• Prompt 1:
In the press release on feline heartworm disease, why was the disease in cats long considered infrequent and fairly harmless? Answer in one to three sentences.
• Prompt 2:
Answer these questions from the press release on feline heartworm disease, one per line:
(a) At what event was the study recently presented?
(b) What position does Clarke Atkins hold?
(c) What share of the papers at the 1998 Heartworm Symposium were on feline heartworm disease?
• Prompt 3:
Pick up the press release on feline heartworm disease after its last sentence and continue it.

──────── Provided text ────────

New Study Reveals Pathology of Feline Heartworm Disease; Proves Existence of HARD

Aug 06, 2007, 01:00 ET from AHS from ,AAFP from

    AUBURN, Ala., Aug. 6 /PRNewswire/ -- A landmark study (1,2) that shows
 conclusively that heartworms do not need to reach maturity to cause
 pathology in cats has answered many of the questions surrounding feline
 heartworm and greatly extended scientific knowledge about the
 long-misunderstood disease.
     Recent efforts by researchers at Auburn University bear out a
 hypothesis developed through earlier research and confirm fundamental
 differences in the way heartworms affect cats and dogs.(3) In so doing,
 these reinforce an emerging consensus that feline heartworm is more
 insidious than previously thought and underscore the importance of
     The study, which was conducted by A. Ray Dillon, DVM, MS, MBA, DACVIM,
 and Byron Blagburn, MS, Ph.D., was recently presented at the 2007 American
 College of Veterinary Internal Medicine Forum, and was published in a
 special Parasitology Supplement to Veterinary Medicine. Dillon and Blagburn
 are affiliated with Auburn's College of Veterinary Medicine and are
 longtime leaders in the field of heartworm research.
     "This is a major study from people who already have contributed a
 tremendous amount to our understanding of heartworm disease in dogs and in
 cats," says Clarke Atkins, DVM, Professor of Medicine and Cardiology at
 North Carolina State University's College of Veterinary Medicine.
     "What they've done is show in great detail that the effects of feline
 heartworm infection are more extensive than we previously had known. And
 because both diagnosis and treatment of the disease are problematic, the
 study highlights once again the importance of prevention."
     Julie Levy, DVM, Ph.D., Professor of Small Animal Medicine at the
 University of Florida, said, "This work has made a major impact in our
 understanding of heartworm disease in cats. It has shifted our focus from
 adult worms to more immature stages, and solidly defined feline heartworm
 disease as a significant pulmonary syndrome, now defined as Heartworm
 Associated Respiratory Disease."
     Understanding feline heartworm has always been challenging due to the
 difficulties in testing for it and its frequent asymptomatic presentation.
 As a result, the affliction -- unlike its canine counterpart -- for years
 was thought to be infrequent in occurrence and relatively benign in effect.
     But conventional wisdom began to shift after the 1998 Heartworm
 Symposium, where 60 percent of the papers presented were on feline
 heartworm disease. One of the presentations was a study by Dr. Tom Nelson,
 past president of the American Heartworm Society, that showed the
 prevalence of heartworm infection in a random sample of cats was higher
 than the rates of feline leukemia and feline AIDS.(4)

──────── Supplied entries ────────

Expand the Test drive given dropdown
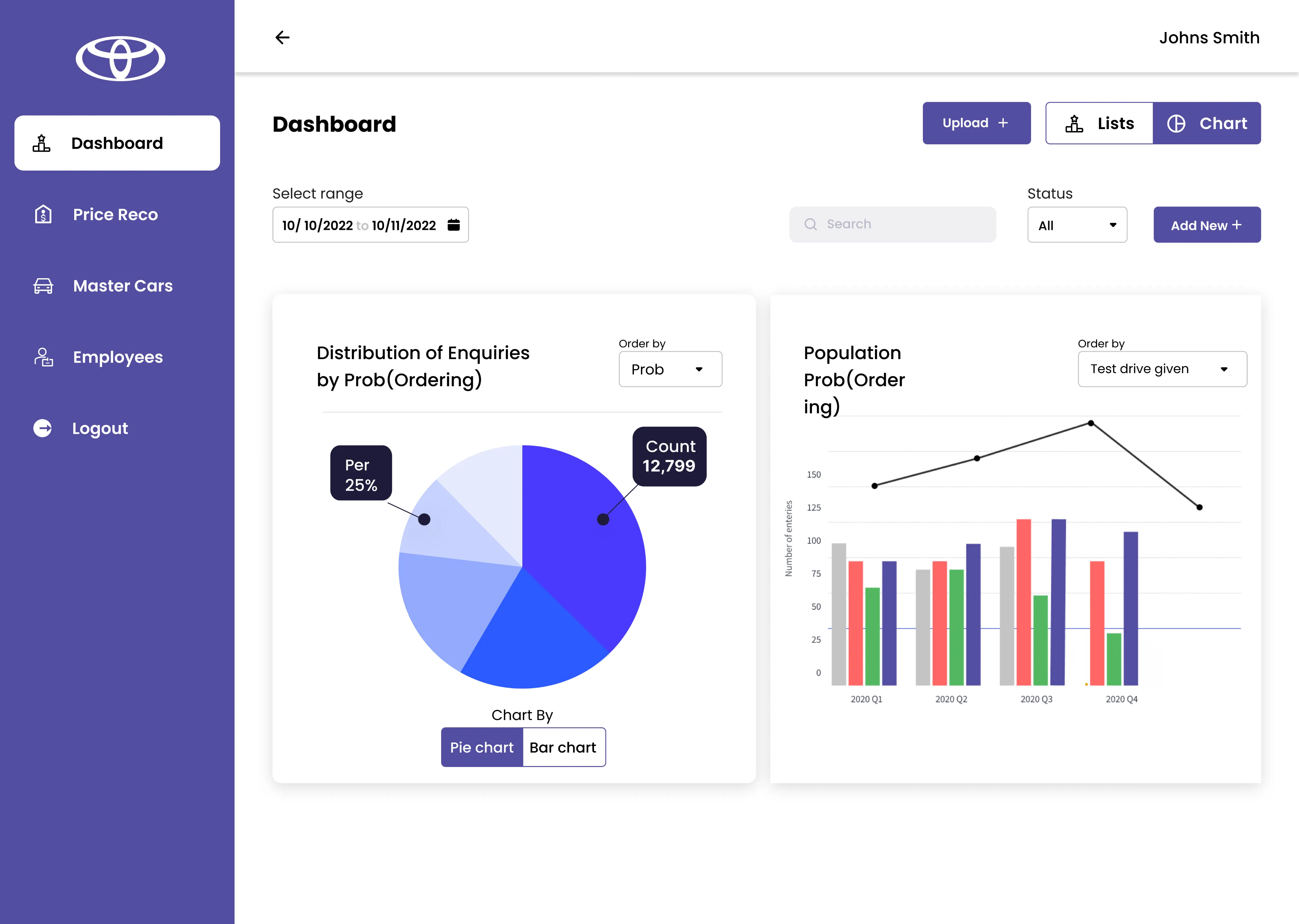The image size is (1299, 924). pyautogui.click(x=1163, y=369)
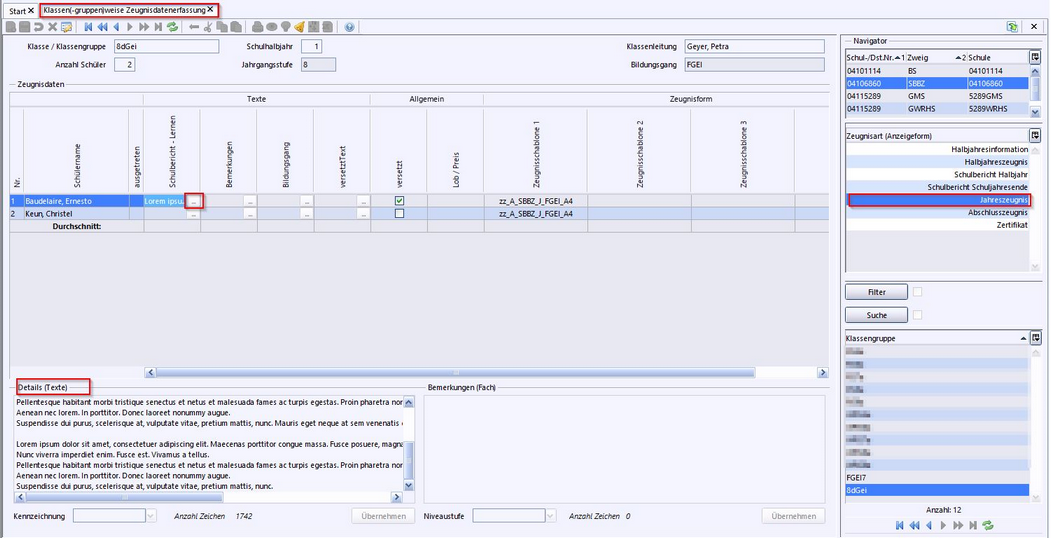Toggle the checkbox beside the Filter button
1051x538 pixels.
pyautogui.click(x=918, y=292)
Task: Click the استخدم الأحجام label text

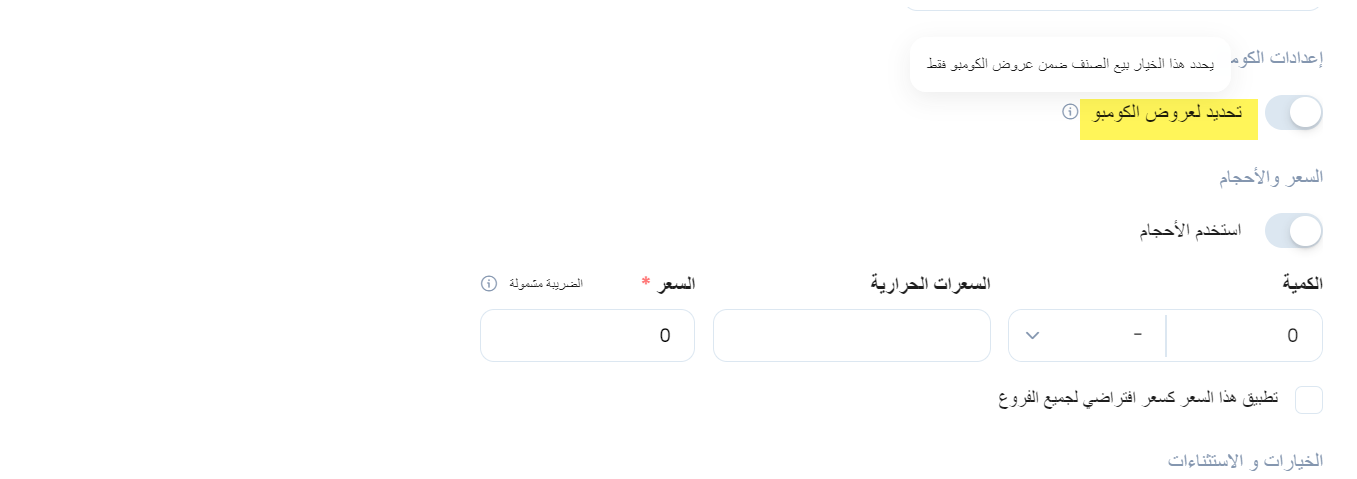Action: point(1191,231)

────────
──────── Supplied entries ────────

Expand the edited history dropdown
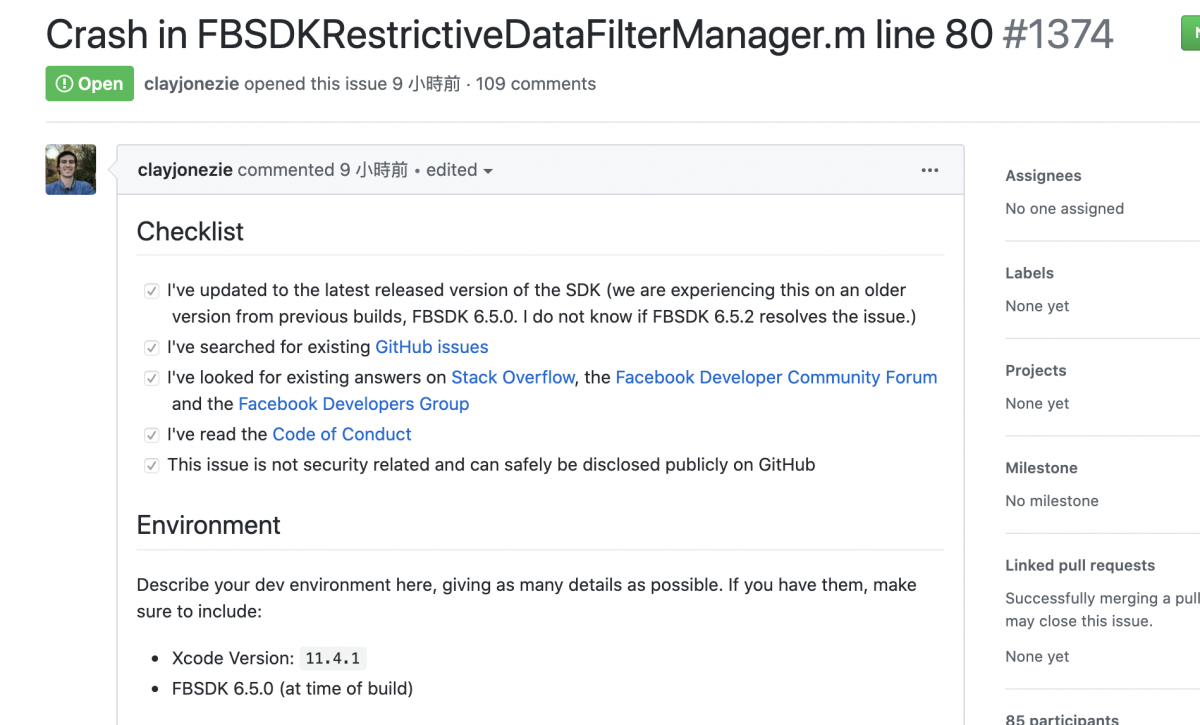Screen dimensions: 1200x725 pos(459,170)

────────

• Your response 1:
Feline heartworm was hard to understand because it is difficult to test for and often causes no symptoms. As a result, for years it was thought to be infrequent in occurrence and relatively benign in effect, unlike the canine form.

• Your response 2:
(a) The 2007 American College of Veterinary Internal Medicine Forum.
(b) Professor of Medicine and Cardiology at North Carolina State University's College of Veterinary Medicine.
(c) 60 percent.

• Your response 3:
     In 2005, researchers at the University of Florida reported pulmonary
 arterial lesions in cats that did not have adult heartworms in the heart
 and lungs but were antibody positive.(5) This led the scientists to
 postulate that the lesions were caused by the death of immature heartworm
 larvae. The hypothesis suggested that the disease followed a fundamentally
 different course than canine heartworm, since heartworms in dogs typically
 do not cause significant pathology until they reach the adult stage.
     The recent Dillon-Blagburn study sought to document in detail the
 progression of feline heartworm and better understand the origin of lung
 lesions. The study also was designed to assess the efficacy of a preventive
     For the experiment, three groups of approximately 10 heartworm-free
 animals were used. All three groups were subcutaneously infected with L3 D.
 immitis larvae. Group 1 received no preventive medication and worms were
 allowed to develop naturally. Group 2 was regularly treated with ivermectin
 at 150 ug/kg (Ivomec-Merial) beginning on day 84 of the experiment in an
 attempt to mimic the natural death of developing heartworms in naturally
 infected cats. Group 3 was given the preventive product selamectin
 (Revolution-Pfizer Animal Health) beginning 28 days after infection and
 continuing through the remaining part of the experiment (240 days).
     What the researchers found was that marked lesions and disease do
 indeed result from the death of immature heartworms in the lungs of cats.
 Specifically, in Group 2 -- the cats in which worm larvae were killed to
 simulate natural death of developing heartworms -- lung arterial lesions
 were consistent with the findings from the Florida study of naturally
 infected cats. Additionally, lesions in the alveoli, bronchioles and
 bronchi were observed. The lesions were just as severe as those which
 developed in Group 1, the untreated animals, despite the fact that no worm
 fragments were recovered from eight of the nine cats in the group. These
 findings indicate airway disease, in addition to arterial disease, occurs
 in cats infected with heartworm larvae, despite the fact the worms may
 never develop to the adult stage.
     Predictably, the cats in Group 1 developed live adult heartworms, with
 a mean of 4.3 live worms recovered from the animals. In contrast, the cats
 in Group 3, the animals that had been treated with selamectin, harbored
 neither adult worms nor evidence of immature heartworms in the lungs.
     Matthew W. Miller, Professor of Cardiology in the College of Veterinary
 Medicine and Biomedical Science at Texas A&M University, said the Auburn
 study argues against long-held conventional wisdom that heartworm does not
 pose a significant problem for cats. At the same time, he said, it should
 raise awareness among practitioners that asthma-like symptoms can, in fact,
 be heartworm-related.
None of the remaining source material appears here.